Exercise task: Can you copy every one of the entries below, character for character?

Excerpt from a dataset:
┄┄┄┄┄┄

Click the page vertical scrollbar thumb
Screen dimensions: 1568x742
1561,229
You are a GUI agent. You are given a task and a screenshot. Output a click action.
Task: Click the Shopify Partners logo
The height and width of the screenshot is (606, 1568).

┄┄┄┄┄┄

Exercise output:
Click the page vertical scrollbar thumb
Screen dimensions: 1568x742
1561,229
You are a GUI agent. You are given a task and a screenshot. Output a click action.
Task: Click the Shopify Partners logo
The height and width of the screenshot is (606, 1568).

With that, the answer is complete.